Gladys Sangster is now in her late 90s and is one of the oldest surviving Canary Babies whose skin at birth was a shade of yellow. The reason being that her mother had to work in a munitions factory to supply ammunition to the troops.
At the time yellow babies weren’t seen as anything different since hundreds of babies were born with the yellow skin colour due to the large number of women working in the munitions factories during the war.
Since most men were joining the military, women were required to fill factory jobs formerly occupied by men.

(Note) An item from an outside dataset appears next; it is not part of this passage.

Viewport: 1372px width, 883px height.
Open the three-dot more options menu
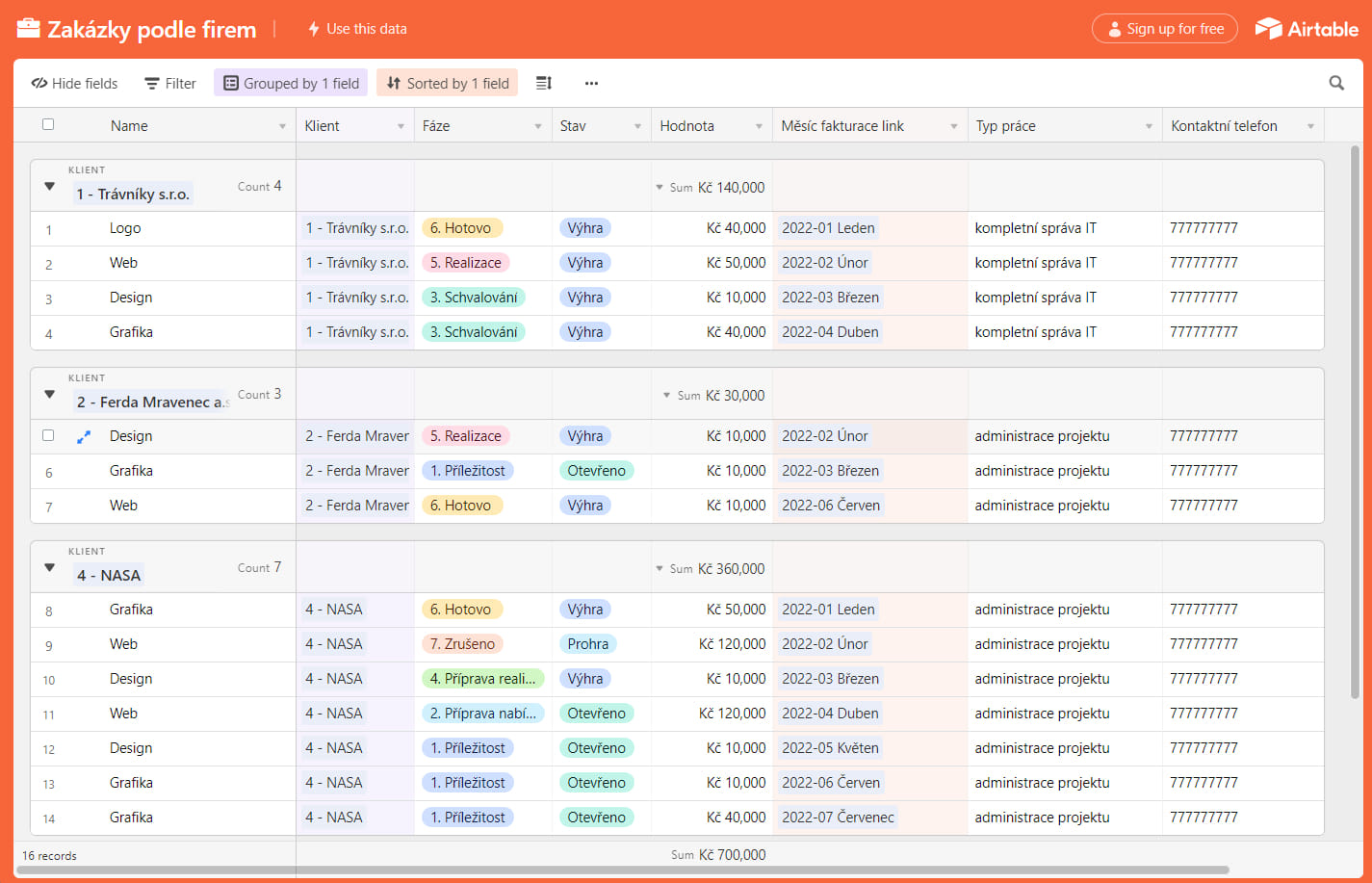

The United Kingdom used slogans like ‘National Service’ or ‘Women’s Land Army’ to encourage young women to join the workforce.
The women came into direct contact with dangerous chemicals and had to pour the liquid explosives into shells before they were sealed and sent off to the army.
Gladys says that she lost her yellow colour a long time ago, but recalls how many babies were born in the area where she lived because of the nearby war factories in Banbury, Oxfordshire.
The munition factories employed over 1500 local people and it was not only the babies who were affected, but it was also the women themselves. They became known as the Canary Girls since they were tinged with the TNT powder.
The women workers would suffer from hives, and their skin and hair became yellow. Some workers in factories across the UK lost their lives or limbs when explosives were accidently set off.
Gladys’s mother Mary led a team of female workers at the factory and her father, who also worked for the factory, accompanied shipments of the completed shells to the ports where they would be shipped to supply Allied troops in Europe.
At the time, doctors said that there was nothing that could be done for the discoloured babies and that it would eventually fade over time. Since Gladys has already lived to the ripe old age of 98, there seem to be no long-term health effects.
Gladys’s story has been documented by a local war organisation and is being broadcast on local radio.